START Data to use

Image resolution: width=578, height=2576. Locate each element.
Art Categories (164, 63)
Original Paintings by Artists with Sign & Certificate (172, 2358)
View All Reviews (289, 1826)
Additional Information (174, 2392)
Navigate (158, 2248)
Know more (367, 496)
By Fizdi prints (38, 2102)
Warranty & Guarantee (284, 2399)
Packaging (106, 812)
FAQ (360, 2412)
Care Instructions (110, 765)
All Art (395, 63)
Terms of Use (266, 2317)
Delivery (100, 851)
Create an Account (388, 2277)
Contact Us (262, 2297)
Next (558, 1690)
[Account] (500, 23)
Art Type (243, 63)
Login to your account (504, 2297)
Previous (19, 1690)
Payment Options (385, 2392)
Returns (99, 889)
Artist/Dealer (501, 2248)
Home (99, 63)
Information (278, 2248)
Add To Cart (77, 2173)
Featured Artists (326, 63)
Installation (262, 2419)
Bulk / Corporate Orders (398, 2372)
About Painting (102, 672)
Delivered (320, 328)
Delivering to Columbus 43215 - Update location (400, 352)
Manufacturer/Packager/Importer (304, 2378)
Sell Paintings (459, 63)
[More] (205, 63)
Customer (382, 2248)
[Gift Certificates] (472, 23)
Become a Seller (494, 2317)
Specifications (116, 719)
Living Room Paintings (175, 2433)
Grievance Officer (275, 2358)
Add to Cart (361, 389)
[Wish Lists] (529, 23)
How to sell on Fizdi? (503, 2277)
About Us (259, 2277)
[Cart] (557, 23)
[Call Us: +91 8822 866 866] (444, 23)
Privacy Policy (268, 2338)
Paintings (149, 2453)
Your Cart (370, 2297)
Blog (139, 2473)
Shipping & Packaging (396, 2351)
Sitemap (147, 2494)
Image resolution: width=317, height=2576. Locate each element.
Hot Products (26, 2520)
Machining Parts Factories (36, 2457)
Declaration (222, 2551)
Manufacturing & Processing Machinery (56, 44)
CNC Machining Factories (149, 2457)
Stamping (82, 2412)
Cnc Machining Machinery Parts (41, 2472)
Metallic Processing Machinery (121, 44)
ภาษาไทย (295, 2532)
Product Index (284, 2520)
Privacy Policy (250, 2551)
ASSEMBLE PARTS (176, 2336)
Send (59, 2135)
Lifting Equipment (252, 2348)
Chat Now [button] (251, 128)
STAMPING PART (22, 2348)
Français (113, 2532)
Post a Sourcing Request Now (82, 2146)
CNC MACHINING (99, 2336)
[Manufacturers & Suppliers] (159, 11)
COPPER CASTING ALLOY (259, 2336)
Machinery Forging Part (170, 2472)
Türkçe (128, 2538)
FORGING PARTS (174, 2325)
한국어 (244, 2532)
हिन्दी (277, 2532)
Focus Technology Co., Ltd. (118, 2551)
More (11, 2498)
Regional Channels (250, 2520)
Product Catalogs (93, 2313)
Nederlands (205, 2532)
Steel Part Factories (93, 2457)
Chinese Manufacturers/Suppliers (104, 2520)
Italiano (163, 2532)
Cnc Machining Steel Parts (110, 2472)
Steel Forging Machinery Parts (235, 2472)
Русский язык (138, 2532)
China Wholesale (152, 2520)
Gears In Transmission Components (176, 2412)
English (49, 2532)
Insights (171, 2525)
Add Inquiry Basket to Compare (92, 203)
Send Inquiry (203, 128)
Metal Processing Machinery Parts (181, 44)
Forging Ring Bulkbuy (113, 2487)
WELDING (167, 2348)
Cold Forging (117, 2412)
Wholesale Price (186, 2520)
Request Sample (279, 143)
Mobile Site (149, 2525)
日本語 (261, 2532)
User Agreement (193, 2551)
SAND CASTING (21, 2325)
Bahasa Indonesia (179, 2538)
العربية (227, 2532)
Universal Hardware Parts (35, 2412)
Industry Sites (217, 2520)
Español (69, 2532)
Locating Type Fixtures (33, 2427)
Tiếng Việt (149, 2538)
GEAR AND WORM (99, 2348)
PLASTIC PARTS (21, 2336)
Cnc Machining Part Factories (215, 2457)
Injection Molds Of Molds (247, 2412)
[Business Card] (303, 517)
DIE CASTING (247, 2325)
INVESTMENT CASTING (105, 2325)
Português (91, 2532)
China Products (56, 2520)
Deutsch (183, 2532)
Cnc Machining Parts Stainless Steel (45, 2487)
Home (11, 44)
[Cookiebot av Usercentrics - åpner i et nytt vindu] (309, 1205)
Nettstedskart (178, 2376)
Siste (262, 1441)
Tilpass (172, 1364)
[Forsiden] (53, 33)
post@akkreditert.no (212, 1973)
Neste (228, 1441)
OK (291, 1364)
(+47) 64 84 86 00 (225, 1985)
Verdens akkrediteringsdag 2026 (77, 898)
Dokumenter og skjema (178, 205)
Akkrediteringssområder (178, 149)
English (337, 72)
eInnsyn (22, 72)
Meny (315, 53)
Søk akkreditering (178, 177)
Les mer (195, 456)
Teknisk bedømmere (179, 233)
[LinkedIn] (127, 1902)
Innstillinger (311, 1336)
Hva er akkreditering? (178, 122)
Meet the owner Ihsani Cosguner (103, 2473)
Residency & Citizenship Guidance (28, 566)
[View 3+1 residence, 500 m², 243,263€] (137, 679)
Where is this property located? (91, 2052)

END Data to use

### What to work on
Taking the entries above, print exactly the lines starting at the line with "GEAR AND WORM (99, 2348)" and ending at the line with "Siste (262, 1441)", both included.

### Worked solution
GEAR AND WORM (99, 2348)
PLASTIC PARTS (21, 2336)
Cnc Machining Part Factories (215, 2457)
Injection Molds Of Molds (247, 2412)
[Business Card] (303, 517)
DIE CASTING (247, 2325)
INVESTMENT CASTING (105, 2325)
Português (91, 2532)
China Products (56, 2520)
Deutsch (183, 2532)
Cnc Machining Parts Stainless Steel (45, 2487)
Home (11, 44)
[Cookiebot av Usercentrics - åpner i et nytt vindu] (309, 1205)
Nettstedskart (178, 2376)
Siste (262, 1441)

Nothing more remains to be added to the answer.